Os médicos reivindicam a aprovação da PEC 454, que cria a carreira de estado para a categoria (semelhante a de juízes e promotores), do projeto de iniciativa popular “Saúde + 10”, que destina 10% da receita da União para o SUS, e a exigência de que médicos vindos do Exterior sejam aprovados no exame Revalida para atuar no Brasil.

"Armadilhas"

O presidente do Sindicato Médico do Rio Grande do Sul (Simers), Paulo de Argollo Mendes, diz que os altos salários oferecidos pelas prefeituras de cidades pequenas escondem armadilhas aos médicos. Segundo ele, a maioria dos contratos é por tempo determinado. Além disso, de acordo com Mendes, a estrutura de atendimento não garante o exercício profissional adequado, o que afasta os médicos dessas cidades.

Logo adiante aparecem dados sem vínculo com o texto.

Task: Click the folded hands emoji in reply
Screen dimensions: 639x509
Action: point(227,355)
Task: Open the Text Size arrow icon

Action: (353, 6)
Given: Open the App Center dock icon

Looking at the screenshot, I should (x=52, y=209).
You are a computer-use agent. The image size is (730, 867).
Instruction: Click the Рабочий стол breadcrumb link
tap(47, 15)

“O piso de um médico na prefeitura de Porto Alegre é de R$ 4,5 mil para 20 horas semanais. Nas cidades pequenas, esse valores exorbitantes geralmente escondem contratos precários e falta de estrutura, como se o problema da saúde fosse resolvido só dessa forma. Defendemos uma carreira pública e investimentos de 10% da receita líquida corrente da União”, diz Mendes.